Des réglementations européennes « plus strictes » sur les pesticides pourraient même entrainer la délocalisation de la production agricole vers des marchés moins réglementés, préviennent les auteurs. Car dans ces pays avec moins de normes environnementales, les agriculteurs peuvent produire à un prix plus bas que dans l’UE. « Cela crée un risque que les consommateurs de l'UE se tournent vers des importations moins chères produites avec une utilisation plus intensive des pesticides, externalisant ainsi les dommages environnementaux plutôt que de les réduire », souligne la note. 

Lire aussi : Green Deal : la réduction des pesticides “est en bonne voie”, selon une étude européenne

Deux scénarios de « taxes pesticides » aux frontières de l’UE

Pour éviter cette délocalisation de l’usage des pesticides, appelée « fuite phytosanitaires » dans la note à l’instar du phénomène des « fuites de carbone », les auteurs ont testé deux solutions de tarification aux frontières de l’UE. 

Un mécanisme d’ajustement aux frontières contre la concurrence déloyale

Dans un premier scénario, ils proposent la mise en place d’un « mécanisme d'ajustement aux frontières pour les fuites » (LBAM), qui vise à « maintenir les parts de marché domestiques des producteurs de l'UE ». En pratique, les importations agricoles seraient taxées « en fonction du désavantage de coût auquel sont confrontés les producteurs de l'UE », en lien avec les réglementations plus strictes. 

Un mécanisme d’ajustement phytosanitaire sur la teneur en pesticides

Le second scénario correspond à un « mécanisme d'ajustement phytosanitaire aux frontières (PBAM) », où les produits importés sont taxés en fonction de leur teneur en pesticides. Ce qui permet de garantir « une concurrence équitable entre les producteurs de l'UE et ceux hors UE », soutiennent les auteurs. Mais ces derniers préviennent que la mise en œuvre de ces mesures « pose des défis, notamment pour suivre la teneur en pesticides ». 

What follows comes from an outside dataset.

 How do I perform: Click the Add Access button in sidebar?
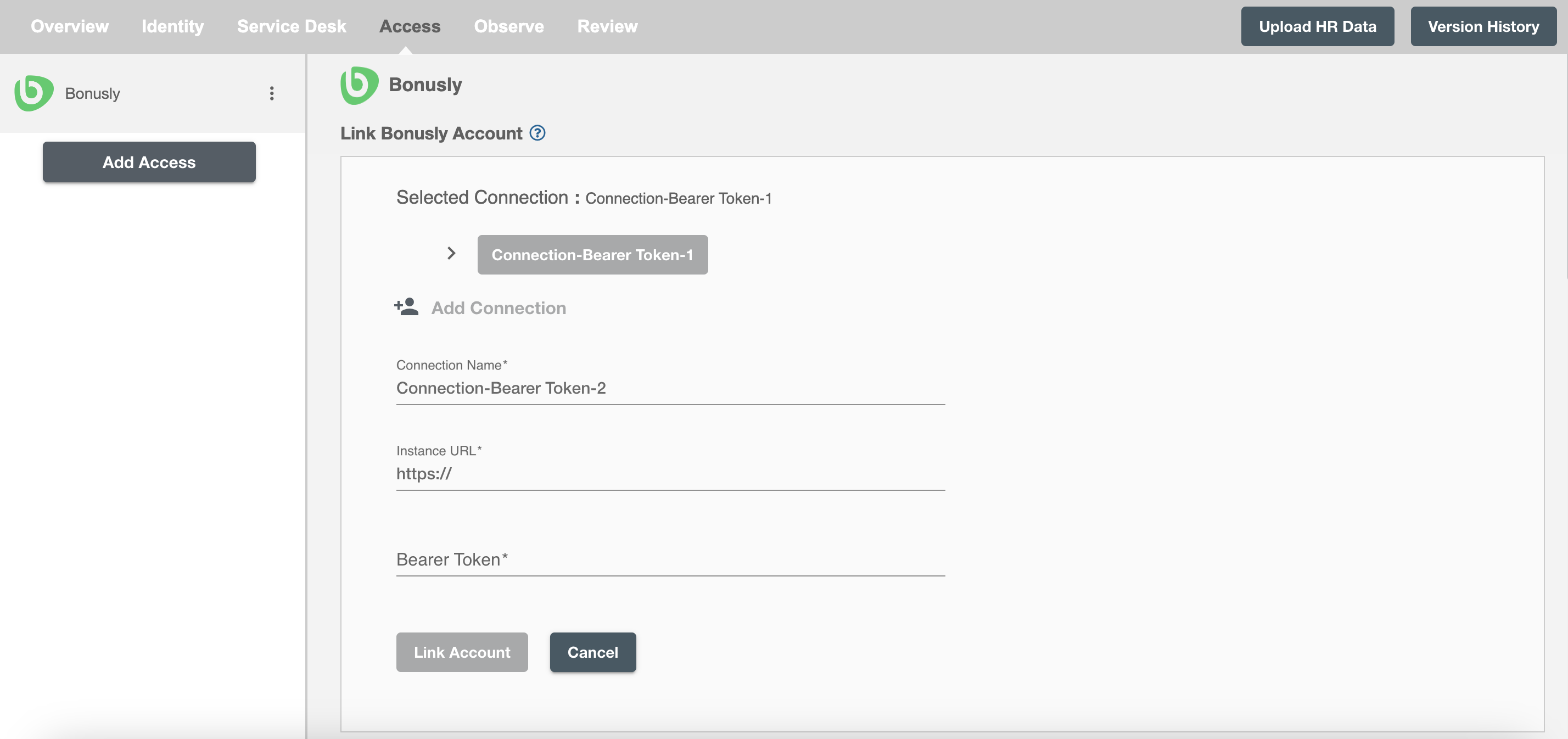pos(149,162)
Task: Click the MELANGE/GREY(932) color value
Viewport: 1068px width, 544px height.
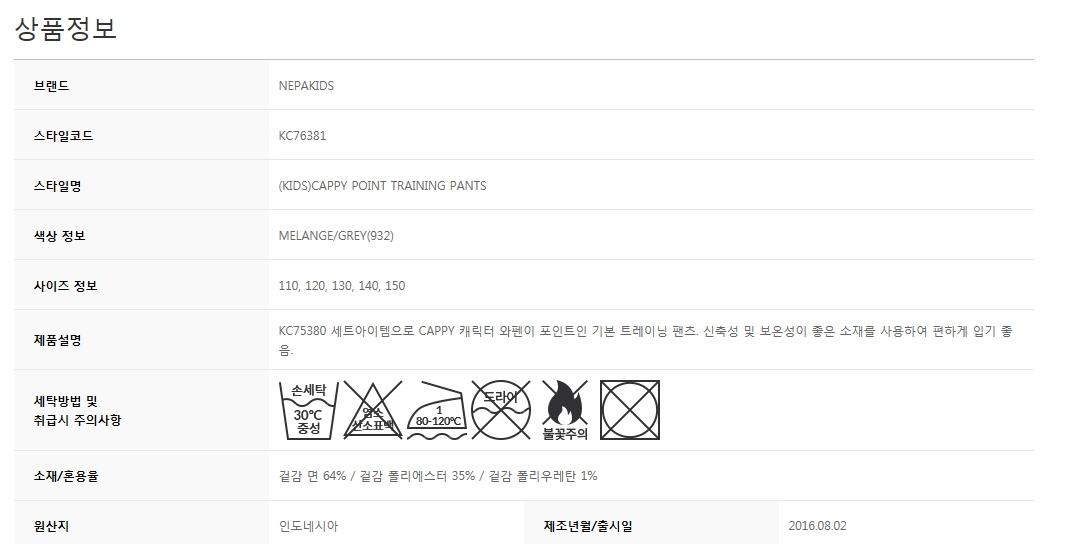Action: point(336,236)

Des solutions pratiques aux objectifs de la « Vision pour l’agriculture et l’alimentation » de Bruxelles

Jusqu’ici, les réglementations européennes sur les pesticides « se concentrent principalement sur les résidus plutôt que sur l'utilisation pendant la production », via les limites maximales de résidus, rappelle la note. 

La note salue les mesures présente dans la « Vision pour l'agriculture et l'alimentation » présentée en février 2025 par la Commission européenne. Celle-ci affirme vouloir « renforcer l'alignement des normes de production appliquées aux produits importés » en matière de pesticides. Et s'engage à ce que « les pesticides les plus dangereux interdits dans l’UE pour des raisons de santé et d’environnement ne puissent pas être réintroduits dans l’UE par le biais de produits importés ». Avec sa note, l’Observatoire européen de la fiscalité dit présenter des solutions concrètes pour atteindre les objectifs de la « Vision », et « combler le fossé entre la réglementation environnementale, la politique commerciale et la compétitivité ».

Lire aussi : Que prévoit la Commission européenne dans sa « Vision sur l’agriculture et l’alimentation » ?

1Dans la stratégie « De la ferme à la table », les Vingt-sept avaient intégré l’objectif de réduire de 50% l’usage des pesticides dans l’Union européenne d’ici à 2030 (directive SUR). Même si la mesure a été finalement rejetée fin 2023, l’Observatoire européen de la fiscalité a estimé qu’un tel objectif entraînerait une augmentation de la part des importations européennes de 8,3 % pour le maïs, 1,9 % pour le soja et 30,2 % pour le blé.